Outre ses lettres, il est aussi possible qu’une fois rentré à Paris, l’artiste fasse part à ses condisciples de ses impressions sur la région. Son voyage peut être un point de départ dans la conscience artistique du Limousin. Une conscience qui s’affirme dix ans plus tard, lorsque Jules Dupré présente au Salon les premières vues prises dans le Limousin.
S’il n’indique pas dans sa correspondance de 1820 où il réside précisément, Eugène Delacroix nous l’apprend dans son journal de l’année 1855, année où il entreprend un voyage qui l’amène à nouveau dans le Quercy et à parcourir, trente cinq ans après ses premières impressions, le Limousin.
Ainsi, ce n’est pas à Souillac même qu’il est accueilli mais au château de Croze, aujourd’hui sur la commune de Sarrazac, à moins de cinq kilomètres de la frontière entre Lot et Corrèze. Valérie Rousset, dans la notice qu’elle dresse de ce château, précise :
Le peintre occupe alors la chambre qui devint plus tard la bibliothèque, d’où l’on peut voir à la fois Turenne et Cavagnac qui furent les sujets de ses dessins.
Valérie Rousset, « Le château de Croze » pour patrimoine.midipyrenees.fr
Trente cinq ans plus tard, il reprit le chemin du Limousin. Voyage mélancolique : sa sœur et son beau‐frère étaient morts et il allait revoir des lieux peuplés de chers souvenirs. La propriété du Quercy appartenait toujours à la famille de Verninac et il y était l’hôte d’un magistrat du ressort de Limoges, François de Verninac, président du tribunal de Tulle.
note de M. Louis Lacrocq pour la Société archéologique et historique du Limousin.

CONSIGNE
Recopiez intégralement le texte sur le séjour de Delacroix dans le Limousin. Le matériel qui suit n'est pas nécessaire.

INFORMATIONS AFFICHÉES
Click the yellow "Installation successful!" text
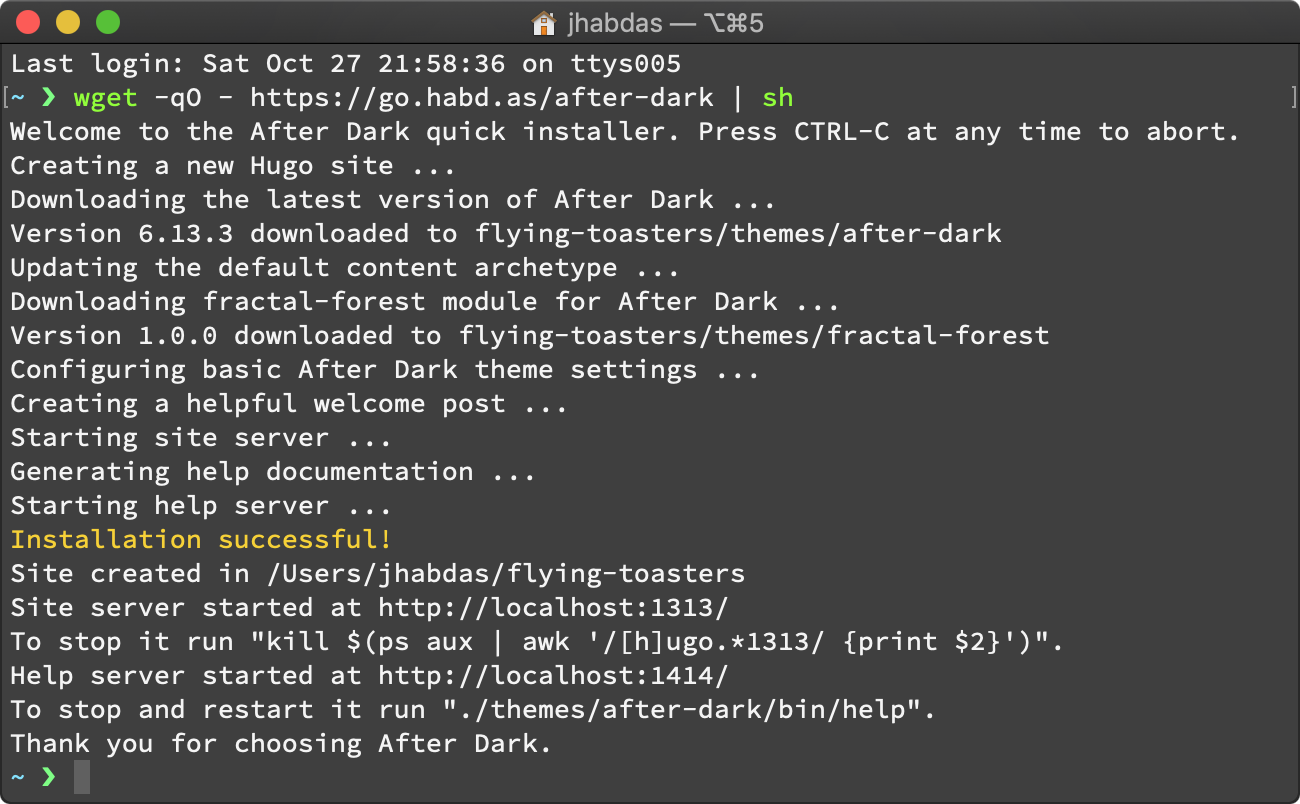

CORRIGÉ
Outre ses lettres, il est aussi possible qu’une fois rentré à Paris, l’artiste fasse part à ses condisciples de ses impressions sur la région. Son voyage peut être un point de départ dans la conscience artistique du Limousin. Une conscience qui s’affirme dix ans plus tard, lorsque Jules Dupré présente au Salon les premières vues prises dans le Limousin.
S’il n’indique pas dans sa correspondance de 1820 où il réside précisément, Eugène Delacroix nous l’apprend dans son journal de l’année 1855, année où il entreprend un voyage qui l’amène à nouveau dans le Quercy et à parcourir, trente cinq ans après ses premières impressions, le Limousin.
Ainsi, ce n’est pas à Souillac même qu’il est accueilli mais au château de Croze, aujourd’hui sur la commune de Sarrazac, à moins de cinq kilomètres de la frontière entre Lot et Corrèze. Valérie Rousset, dans la notice qu’elle dresse de ce château, précise :
Le peintre occupe alors la chambre qui devint plus tard la bibliothèque, d’où l’on peut voir à la fois Turenne et Cavagnac qui furent les sujets de ses dessins.
Valérie Rousset, « Le château de Croze » pour patrimoine.midipyrenees.fr
Trente cinq ans plus tard, il reprit le chemin du Limousin. Voyage mélancolique : sa sœur et son beau‐frère étaient morts et il allait revoir des lieux peuplés de chers souvenirs. La propriété du Quercy appartenait toujours à la famille de Verninac et il y était l’hôte d’un magistrat du ressort de Limoges, François de Verninac, président du tribunal de Tulle.
note de M. Louis Lacrocq pour la Société archéologique et historique du Limousin.